I was staring off into space when mom asked what I was thinking.  I said, “I don’t want you to be mad at me…”  She said, “But you want to go to the hospital and be admitted.”  She said she would take me, but then she put her nightgown on.  She said I could have her get dressed again, but I couldn’t work up the courage to ask.

The next day we went out shopping, primarily to go to an antique mall she wanted to visit.  I was feeling a lot better that day, but kept worrying.  I’m due to go to Chicago on the 9th to visit my best friend, and what if things got worse again and I did have to go to inpatient?  If I didn’t go right away, I probably wouldn’t get out in time.  So when we got home from shopping, I picked up the bag I’d had packed for several days and we headed to the ER.

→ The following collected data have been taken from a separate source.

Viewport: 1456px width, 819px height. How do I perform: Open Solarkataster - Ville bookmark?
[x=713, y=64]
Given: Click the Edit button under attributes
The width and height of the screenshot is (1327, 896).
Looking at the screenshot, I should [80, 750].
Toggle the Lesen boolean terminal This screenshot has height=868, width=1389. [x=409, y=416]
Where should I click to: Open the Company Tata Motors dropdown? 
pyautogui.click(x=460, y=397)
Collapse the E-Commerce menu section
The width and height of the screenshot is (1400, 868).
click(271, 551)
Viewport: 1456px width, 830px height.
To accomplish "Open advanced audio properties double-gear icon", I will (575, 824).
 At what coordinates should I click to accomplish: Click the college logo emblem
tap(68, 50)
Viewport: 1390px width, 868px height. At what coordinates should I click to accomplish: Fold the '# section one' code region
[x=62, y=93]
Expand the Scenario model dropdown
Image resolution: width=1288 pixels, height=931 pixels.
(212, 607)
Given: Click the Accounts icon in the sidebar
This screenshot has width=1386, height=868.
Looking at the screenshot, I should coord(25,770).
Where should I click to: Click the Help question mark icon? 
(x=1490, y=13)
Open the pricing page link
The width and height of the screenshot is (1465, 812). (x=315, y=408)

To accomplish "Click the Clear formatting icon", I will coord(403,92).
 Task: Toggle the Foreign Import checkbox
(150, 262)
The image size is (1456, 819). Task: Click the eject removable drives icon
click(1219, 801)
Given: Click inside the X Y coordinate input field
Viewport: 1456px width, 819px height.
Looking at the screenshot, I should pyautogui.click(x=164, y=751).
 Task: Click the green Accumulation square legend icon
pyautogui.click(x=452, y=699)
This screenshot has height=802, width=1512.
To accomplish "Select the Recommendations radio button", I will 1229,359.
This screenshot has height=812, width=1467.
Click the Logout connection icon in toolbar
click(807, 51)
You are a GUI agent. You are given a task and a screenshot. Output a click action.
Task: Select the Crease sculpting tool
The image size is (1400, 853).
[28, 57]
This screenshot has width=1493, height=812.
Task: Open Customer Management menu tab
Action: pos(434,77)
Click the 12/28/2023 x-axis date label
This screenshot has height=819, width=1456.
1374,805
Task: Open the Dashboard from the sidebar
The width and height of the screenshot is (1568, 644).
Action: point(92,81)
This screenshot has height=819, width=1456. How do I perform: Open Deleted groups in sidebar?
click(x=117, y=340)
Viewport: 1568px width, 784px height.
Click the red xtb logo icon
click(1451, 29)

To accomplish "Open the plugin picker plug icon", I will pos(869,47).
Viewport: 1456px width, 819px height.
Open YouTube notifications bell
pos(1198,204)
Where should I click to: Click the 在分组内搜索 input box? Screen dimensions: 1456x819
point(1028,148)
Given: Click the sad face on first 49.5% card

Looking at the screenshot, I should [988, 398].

Bear in mind that I work at the local hospital and pass through the ER on almost a daily basis.  The nurse practitioner they sent to see me was a stranger, as was the nurse who took my vitals, but when I pressed the call button to ask for water it was a unit clerk I know who came in.  He brought me two bottles of water and didn’t act weird at all about the fact that I was there, despite knowing that I was waiting for the on-call therapist to show up.  In fact, he had to call over to CMHC after I’d been waiting over an hour, as the on-call therapist was late.

When the on-call therapist, a man I hadn’t met before, did show up, I explained why I was there and he agreed that inpatient seemed like a good idea, so he called the psychiatrist to get approval.  I signed the paperwork to be transferred into inpatient, and he walked me downstairs and through the cafeteria, and when I set foot in the cafeteria I started panicking and whispering to mom, “I can’t do this.  Don’t make me do this.”  I expected her to stop the on-call therapist and ask if there was a way for me to back out, but instead she just said, “Too late, sweetie.”

I did calm down once I actually got inside and started the admissions process.  Stories from my stay will be forthcoming, but at this point I’ll just summarize that I was there for 4 nights and got one med adjustment.  They kept all my existing meds, but at my prompting added Lamictal.  At this point I’m taking 25 mg twice a day, and the next dose increase probably won’t happen until I see Brent on the 27th.

The other important point is that, when I was released yesterday, I was expecting to go to an appointment with Sadie that afternoon.  I called over from the inpatient unit to verify I still had the appointment and found out it had been cancelled.  I was panicking all over the place, shaking and pacing around the room.  Jean passed through and asked how I was, and I said, “Not good.  Anxious.”  She asked why and when I explained she told me to go to the nurse’s desk and ask the people there to call and try to get me another appointment.

It turns out, one of those people was the one who cancelled my appointment.  I was pissed, but remained civilized.  She did try to get me an appointment but they didn’t have anything available except for a day in the middle of my trip.  I was still a bit panicked when mom arrived to pick me up, but it resolved later in the day.  I e-mailed Sadie to tell her I was sorry I wouldn’t see her until after the trip and she ended up having a time available on Friday morning.  I’ll have to cut it a little short in order to get to work on time, but I’m so relieved I’ll get to see her.